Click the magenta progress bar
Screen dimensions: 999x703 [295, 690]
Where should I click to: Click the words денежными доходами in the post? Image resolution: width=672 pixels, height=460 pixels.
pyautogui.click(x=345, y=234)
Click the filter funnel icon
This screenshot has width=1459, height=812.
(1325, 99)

Task details: Rewrite all of the entries with "progress bar" changed to "loading bar" and nothing else altered.

Output for this task:
Click the magenta loading bar
Screen dimensions: 999x703 [295, 690]
Where should I click to: Click the words денежными доходами in the post? Image resolution: width=672 pixels, height=460 pixels.
pyautogui.click(x=345, y=234)
Click the filter funnel icon
This screenshot has width=1459, height=812.
(1325, 99)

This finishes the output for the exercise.